One of earth’s oldest living things lurks unheralded in the California desert

About 11,700 years ago, the last Ice Age was petering out, woolly mammoths still roamed the earth, and a tenacious little shrub sprouted in the Mojave Desert. Known as King Clone, the plant is still alive today and is regarded as one of the oldest living things on Earth.

A creosote, the desert shrub achieved its longevity through incredible tolerance of drought along with an unusual strategy of self-cloning. From an original plant, the creosote continually reproduces itself in an outward direction, forming a circular colony from the same roots around an ever-growing bare patch at the center.

Expanding at less than a millimeter a year, the ring of King Clone is now 75 feet across.

The King Clone, in the desert south of Barstow, is unfathomably old.

Lee Celano/A.P.

Yet venture to the tract of desert 40 miles south of Barstow where this marvel of nature resides and you won’t find any viewing platforms or tour groups.
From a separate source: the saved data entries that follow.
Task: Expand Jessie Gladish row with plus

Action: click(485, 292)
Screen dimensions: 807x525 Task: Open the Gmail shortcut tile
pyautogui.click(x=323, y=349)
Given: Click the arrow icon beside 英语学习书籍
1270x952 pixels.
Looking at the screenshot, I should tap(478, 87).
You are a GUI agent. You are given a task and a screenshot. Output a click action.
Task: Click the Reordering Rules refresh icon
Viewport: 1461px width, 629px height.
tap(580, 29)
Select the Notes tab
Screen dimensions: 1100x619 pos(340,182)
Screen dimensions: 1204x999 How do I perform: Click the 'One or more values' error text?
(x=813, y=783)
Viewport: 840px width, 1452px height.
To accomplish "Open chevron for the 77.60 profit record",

One of the oldest organisms on the planet is protected by a skimpy wire fence off the side of a narrow dirt road. Instagrammers sometimes walk right inside the perimeter of King Clone to snap pictures.

Discovered in the early 1970s, the plant was protected by the state in 1993 within the King Clone Ecological Reserve. But aside from niche scientists and lovers of the desert, the site has failed to arouse much public interest. Asked why, Jim Cornett, a desert biologist, cited the star power of California’s other ancients, the bristlecone and giant sequoia. “We’re kind of funny,” he said. “If something is taller than we are, we start to get impressed.”

King Clone isn’t just stubby. It’s downright scraggly. If sequoias seem to prop up heaven itself, the lowly creosote looks more dead than alive. Still, King Clone likely has many more years ahead of it. There’s of course no way to confidently predict when the plant might finally meet its end. “But in theory,” Cornett said, “it would go on living indefinitely.”